▸ WORK INSTRUCTION
Take the lines from the one with "Open the 数据中心 sidebar menu item" through the last line of the material below and write them out exactly, without any pictures.
▼
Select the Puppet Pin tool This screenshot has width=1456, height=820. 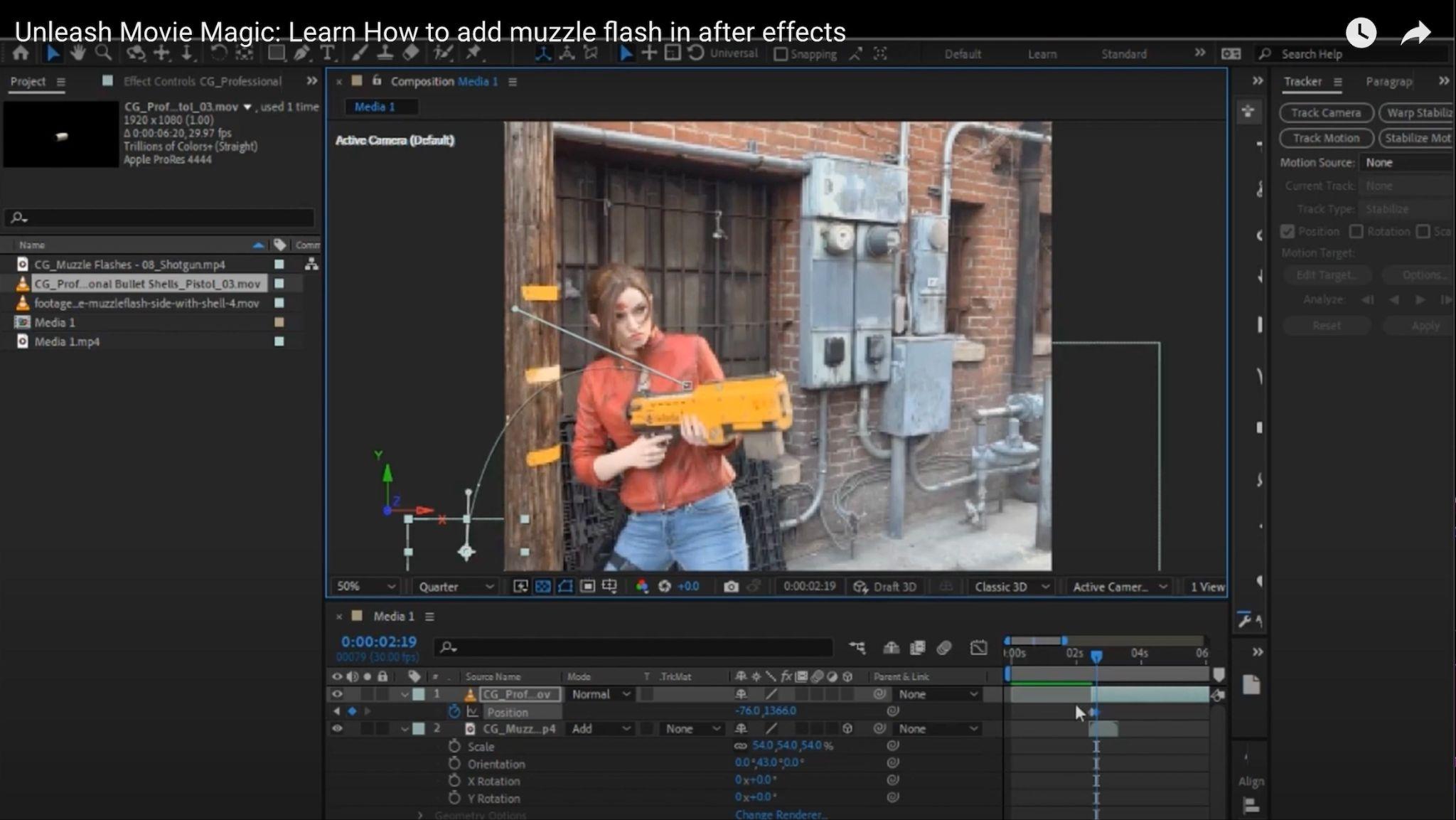[x=473, y=53]
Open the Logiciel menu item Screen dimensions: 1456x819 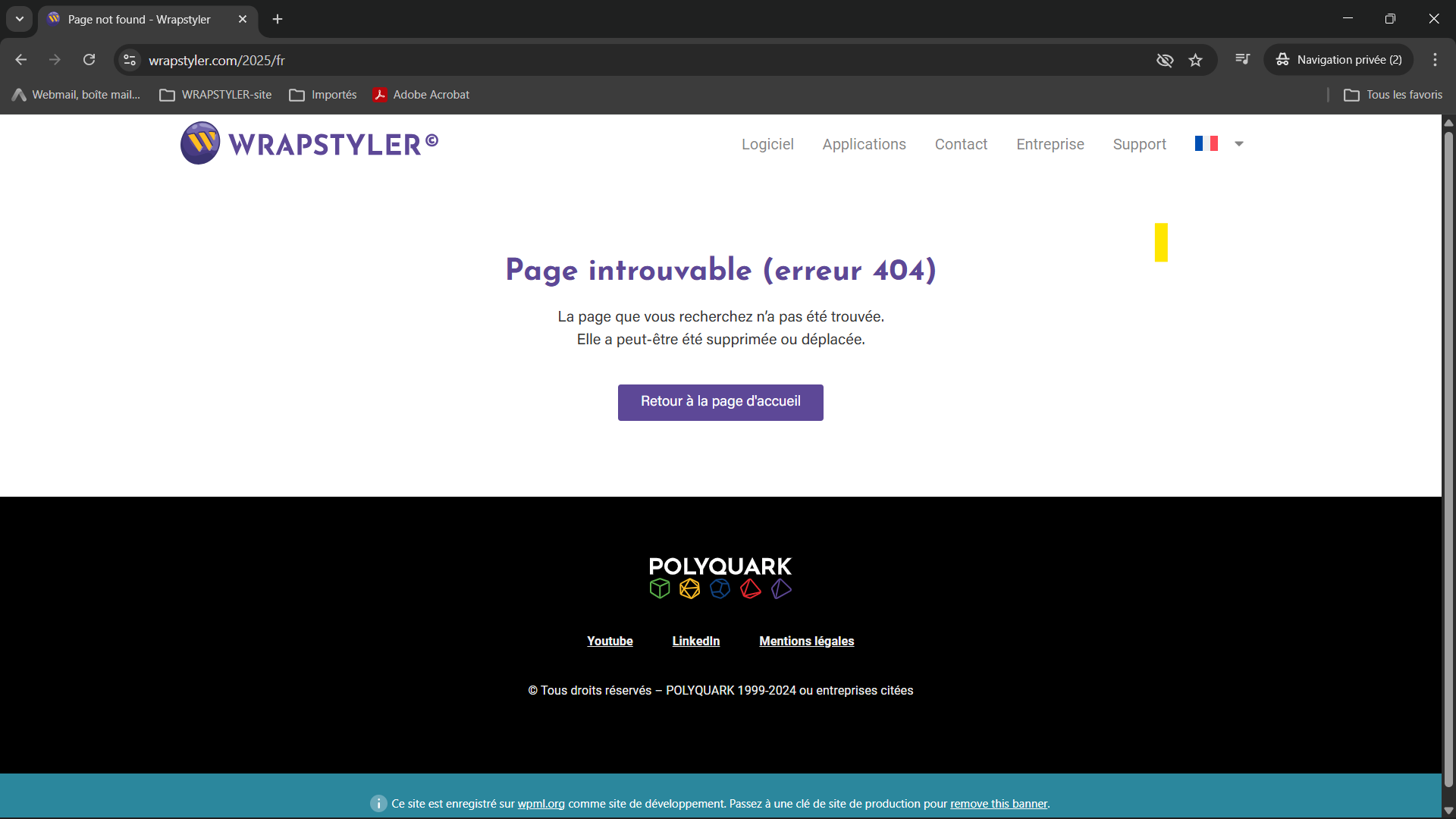(x=767, y=144)
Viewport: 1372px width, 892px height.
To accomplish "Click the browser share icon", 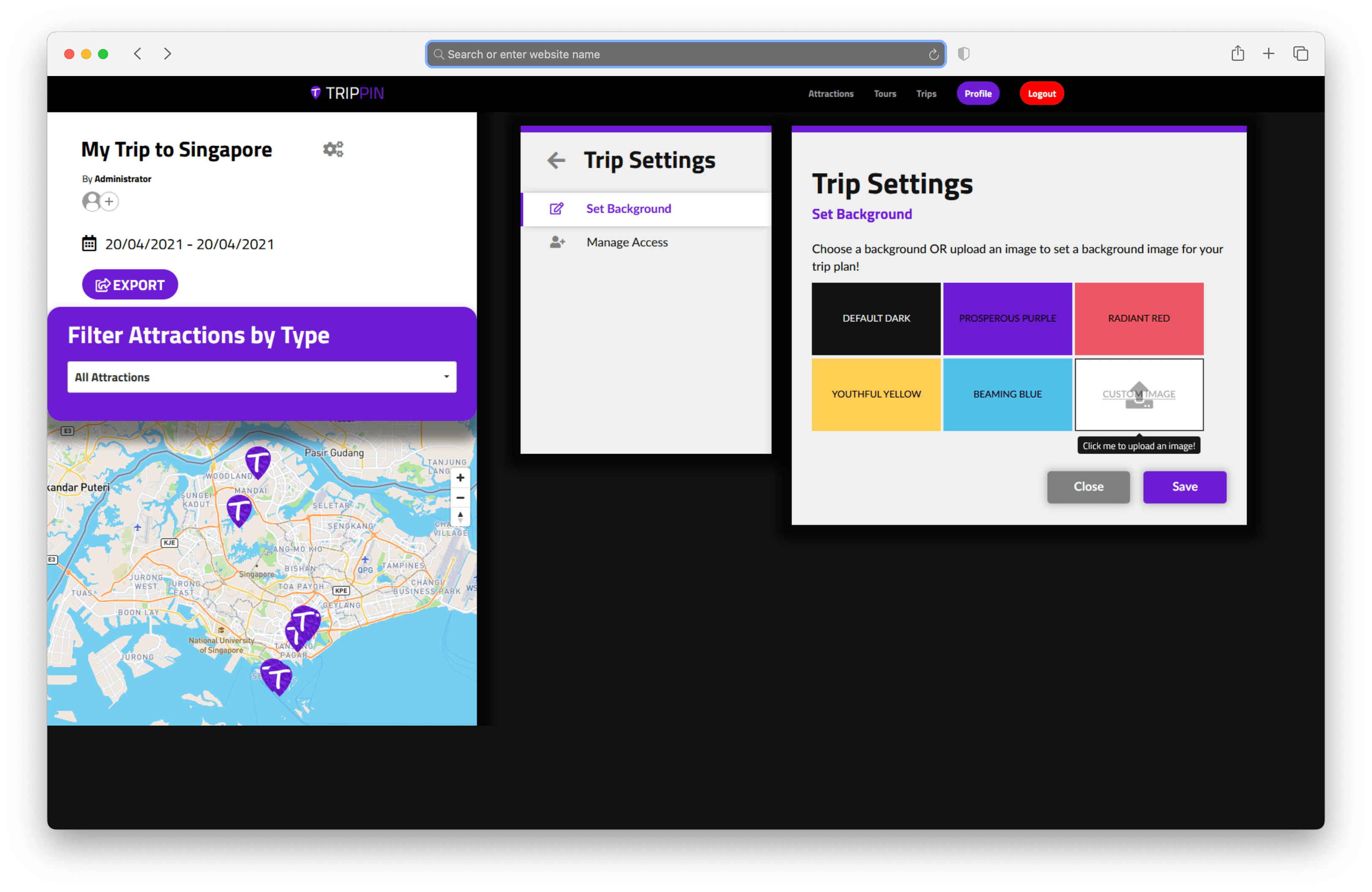I will (1237, 54).
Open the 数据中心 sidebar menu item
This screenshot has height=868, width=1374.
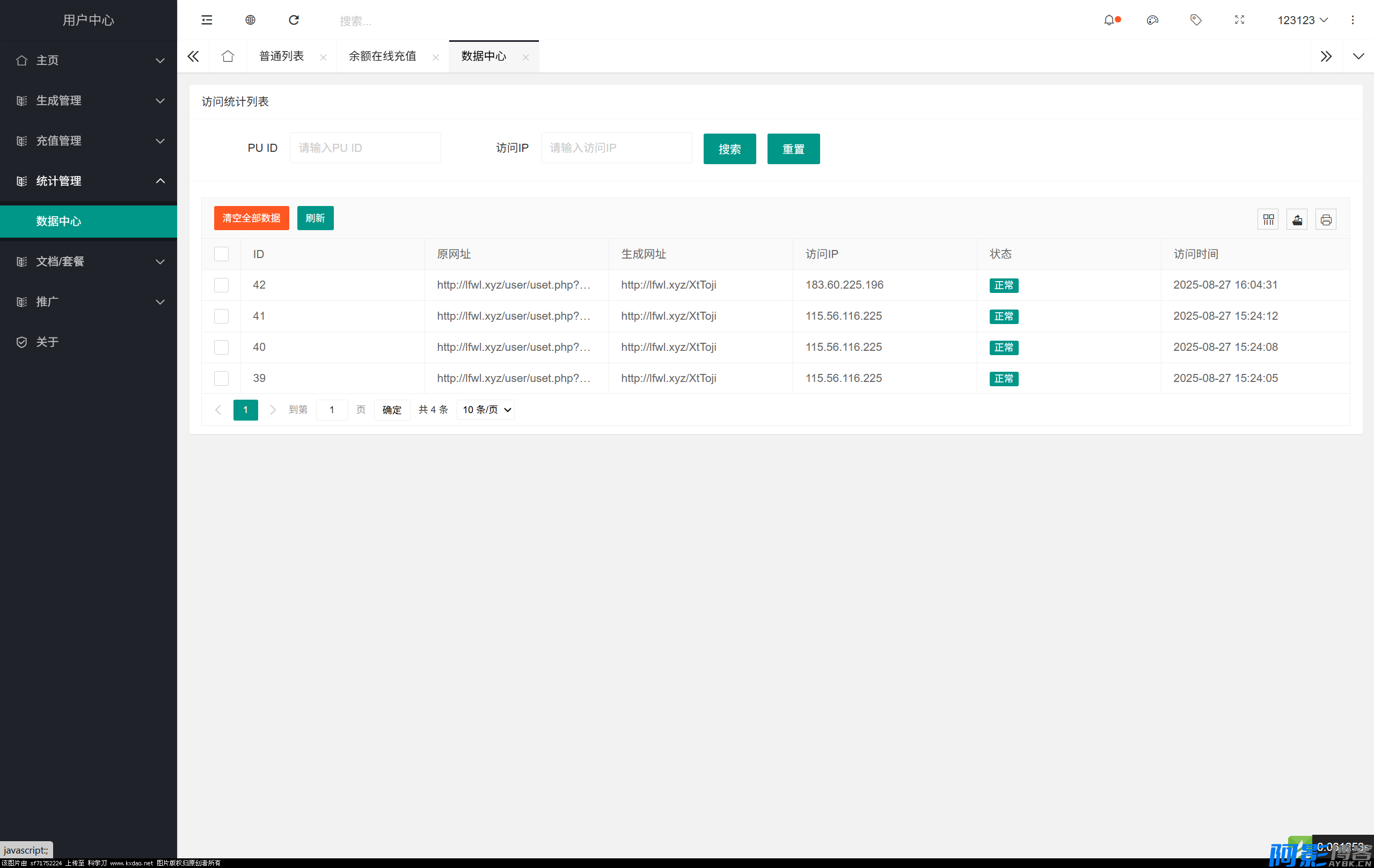coord(59,220)
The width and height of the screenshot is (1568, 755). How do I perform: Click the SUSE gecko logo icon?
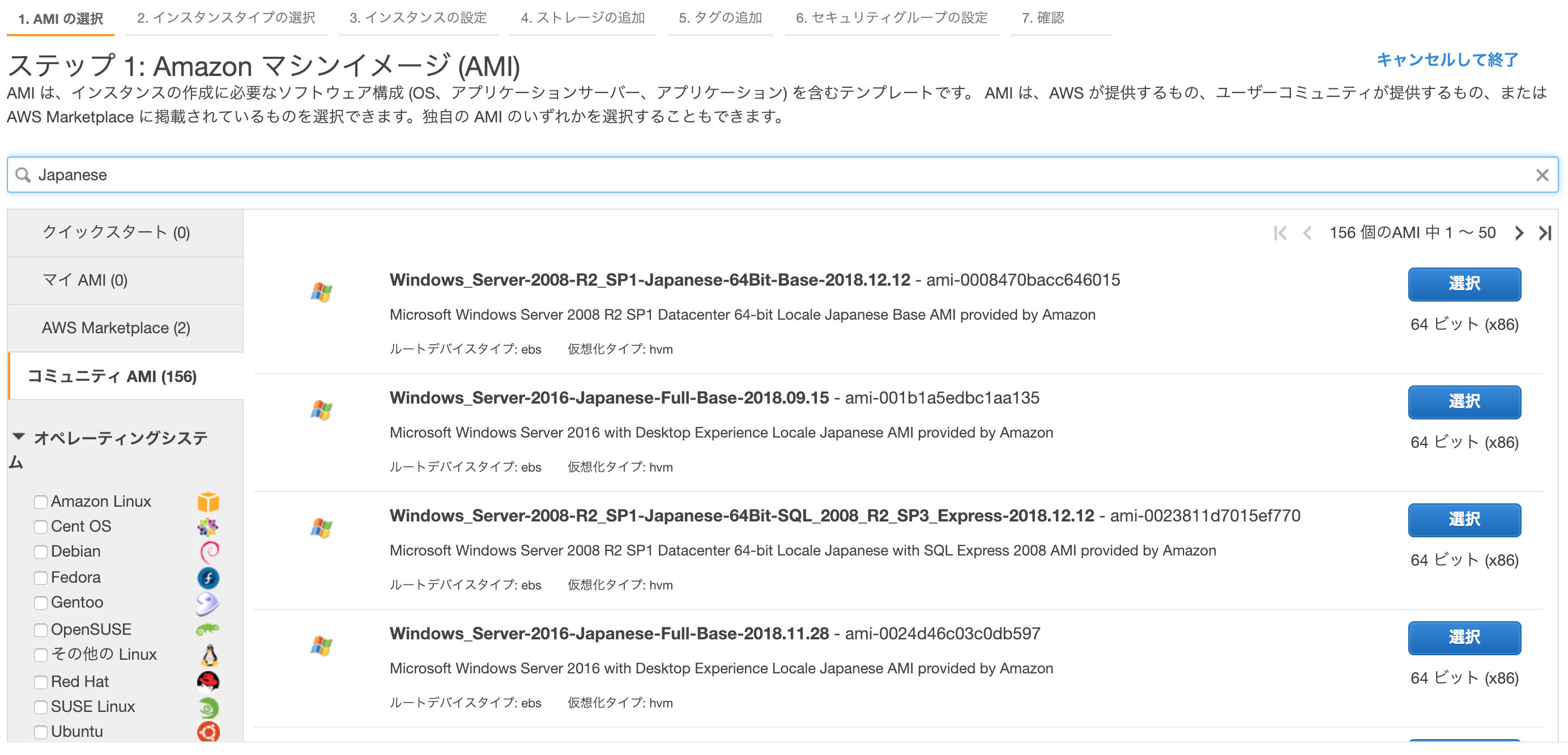pos(207,707)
▲
▸ ANSWER SPACE
Open the 数据中心 sidebar menu item
This screenshot has height=868, width=1374.
coord(59,220)
The width and height of the screenshot is (1568, 755). How do I perform: Click the SUSE gecko logo icon?
pos(207,707)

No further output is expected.